Single by Ayra Starr featuring Rema
- Released: 17 October 2025
- Genre: Afrodance; dancehall; R&B;
- Length: 2:52
- Label: Mavin; Roc Nation;
- Songwriters: Oyinkasola Sarah Aderibigbe; Nwamu Chukwudebem; Promise Ekpe; Divine Ikubor; Nilusu Nisanka;
- Producers: Ragee; The Elements;

Ayra Starr singles chronology
| "Hot Body" (2025) | "Who's Dat Girl" (2025) | "On A Low" (2025) |

Rema singles chronology
| "Fun" (2025) | "Who's Dat Girl" (2025) | "Goals" (2026) |

Music video
- "Who's Dat Girl" on YouTube

= Who's Dat Girl =

Single by Ayra Starr

"Who's Dat Girl" is a song by Nigerian singer and songwriter Ayra Starr featuring fellow Nigerian singer, songwriter and rapper Rema. It was released on 17 October 2025, two months after Starr's "Hot Body". The song was later included on the track list of Starr's third album, Starr Girl (2026).
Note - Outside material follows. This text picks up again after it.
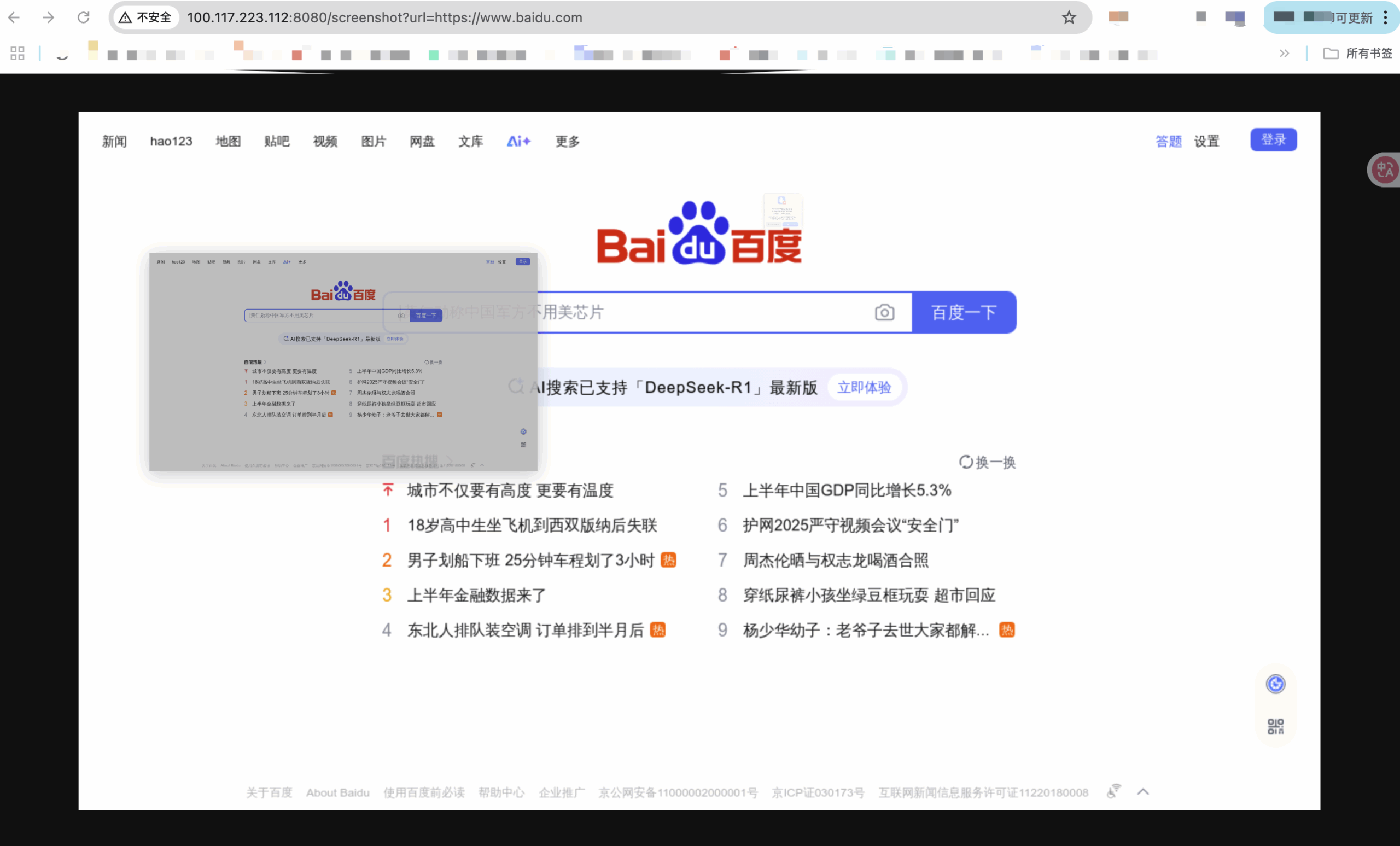Click the translate floating icon
The height and width of the screenshot is (846, 1400).
pyautogui.click(x=1385, y=170)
== Background and summary ==
The song blends elements of dancehall, Afrodance, and R&B. It marks Starr's third collaboration with Rema.

== Critical reception ==
That Grape Juice noted its blend of dancehall, R&B and "Middle Eastern sounds". RatingsGameMusics Quincy complimented the "flaunting charm, wit, and undeniable chemistry" between Starr and Rema.

== Commercial performance ==
The song earned two million Spotify streams in its first five days. The music video earned one million views on YouTube in eight hours, making Starr the first Nigerian female artist to do so.
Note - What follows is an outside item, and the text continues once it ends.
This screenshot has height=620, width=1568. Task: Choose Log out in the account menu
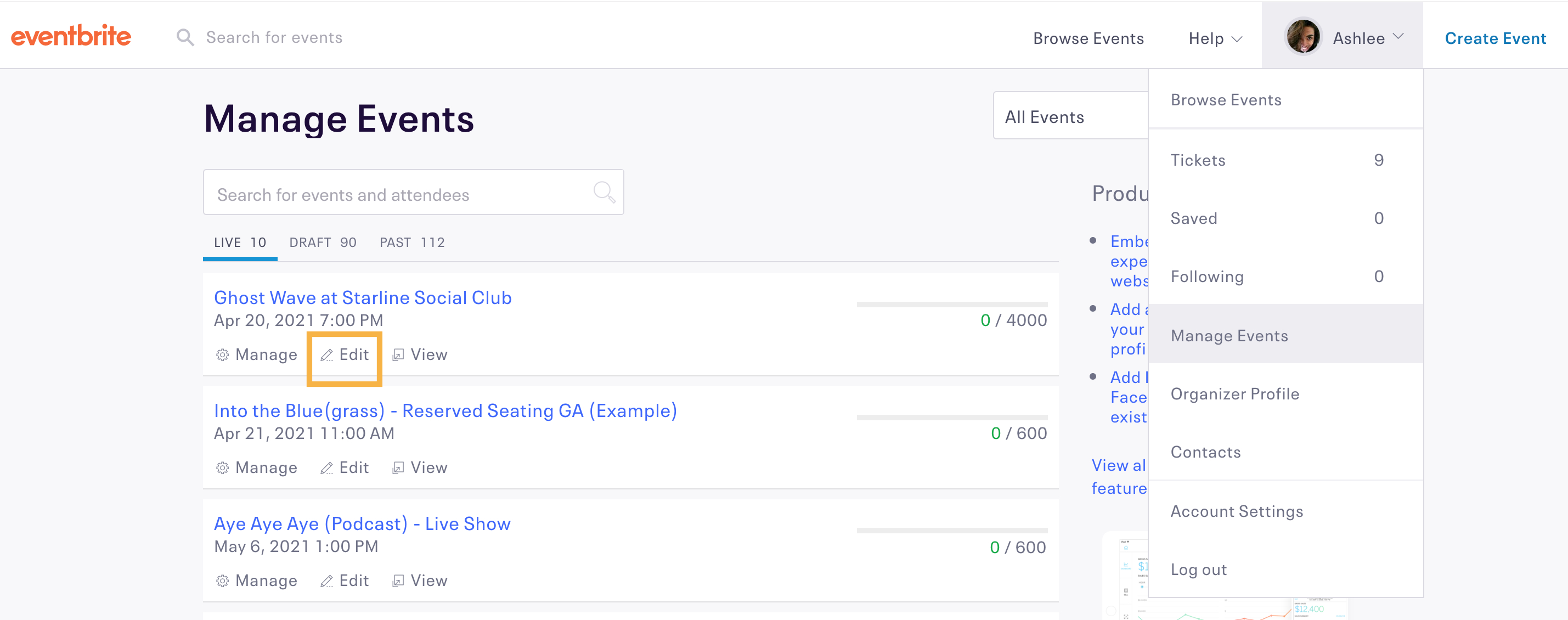1199,570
== Credits and personnel ==
Adapted from Tidal.

- Ayra Starr – vocals, composition
- Rema – vocals
- Johnny Driller – producer
- Leandro Hildago – producer
- Augusto Sanchez – producer
- Nwamu Chukwudebem – composition
- Promise Ekpe – composition
- Divine Ikubor – composition
- Nilusu Nisanka – composition

== Charts ==

Chart performance for "Who's Dat Girl"
| Chart (2025) | Peak position |
|---|---|
| Honduras Anglo Airplay (Monitor Latino) | 3 |
| Nigeria (TurnTable Top 100) | 2 |
| UK Afrobeats (Official Charts) | 1 |
| US Afrobeats Songs (Billboard) | 3 |
| US World Digital Song Sales (Billboard) | 9 |

== Certifications ==

Certifications for "Who's Dat Girl"
| Region | Certification | Certified units/sales |
| Nigeria (TCSN) | Platinum | 100,000^{‡} |
^{‡} Sales+streaming figures based on certification alone.